In meinem PJ Tertial in Schwerin fühlte ich mich rundum wohl und gut aufgehoben. Ich kann weder über meine Abteilung noch über die Atmosphäre im Krankenhaus ein schlechtes Wort verlieren. Die Arbeit hat mir bei flachen Hirarchien im Team viel Spaß gemacht und als Chirurgie-liebender Student kommt man voll auf seine Kosten! Der Tag beginnt mit der morgentlichen Frühbesprechung um 7:00 Uhr und Übergabe aus dem Dienst. Danach ging es auf die Station und man erledigte morgendliche Routineaufgaben wie Blutabnehmen/ Flexülen. Anschließend folgte die Visite, bzw. man verschwand um 8:00 Uhr zur ersten OP im Saal. Wenn es nicht gleich in den OP ging, machte man nach der Visite Patientenaufnahmen/ Aufklärungen oder Arztbriefe.

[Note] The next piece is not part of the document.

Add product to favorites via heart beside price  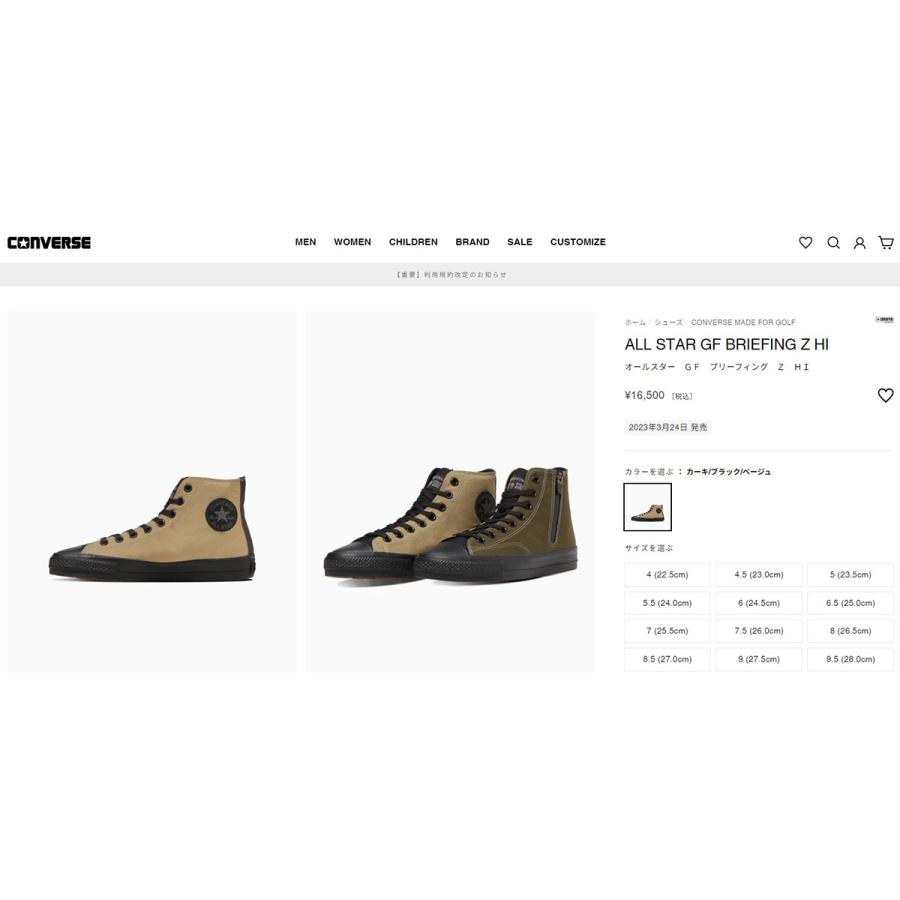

Es war jederzeit problemlos möglich, zu verschiedenen Untersuchungen/ in die Notaufnahme oder in OP (auch wenn man nicht direkt eingeteilt war) zu gehen. 2x täglich fand die ITS Visite statt sowie 1x täglich die Röntgenbesprechung, an der man jederzeit teilnehmen konnte. Feierabend war häufig auch schon gegen 15:00 Uhr, je nach OP ist man auch mal gern länger geblieben. Tätigkeiten: Besonders begeistert hat mich das Ausmaß an praktischen Tätigkeiten, die einem nach und nach zugetraut wurden. Dazu gehörten Ventrikeldrainagen entfernen, Lumbalpunktionen/-drainagen, Shunt-Punktion, verschiedene Nahttechniken im OP (Zunähen war eigentlich immer möglich), auch mal erste Assistenzen im OP, Ventrikeldrainagen legen, Bohrloch setzen... Natürlich gab es hin und wieder Tage, die man auf Station verbracht hat, was auch einfach dazugehört. Es lohnte sich eigentlich immer, hier und da mal nachzufragen, dann waren OP oder andere praktische Tätigkeiten eig. immer möglich. Im Krankenhaus gibt es einen PJ-Verantwortlichen (Assistenzarzt der Allg. Chirurgie), den man bei Fragen oder Problemen jederzeit kontaktieren konnte. Unterricht hätte leider häufiger stattfinden können, irgendwie hatte das in meiner Zeit mit der Organisation nicht geklappt. Das regelmäßige Radiologie-Seminar war jedoch klasse und es war für jede Abteilung etwas dabei. Ebenso fand 1x ein Probeexamen statt, was auch ein gutes Angebot war! Fehltage konnten komplikationslos über das Sekretariat genommen werden. Insgesamt hat man zusätzlich noch 8 Studientage (alle 2 Wochen 1 Tag) die man variabel nutzen kann. Auch wenn man mal einen Tag früher los musste, war das kein Problem.

Bewerbung

PJ Portal (da Schwerin jetzt nicht mehr Lehrkrankenhaus der Uni Rostock ist, sondern der MSH, weiß ich nicht, ob sich da etwas geändert hat)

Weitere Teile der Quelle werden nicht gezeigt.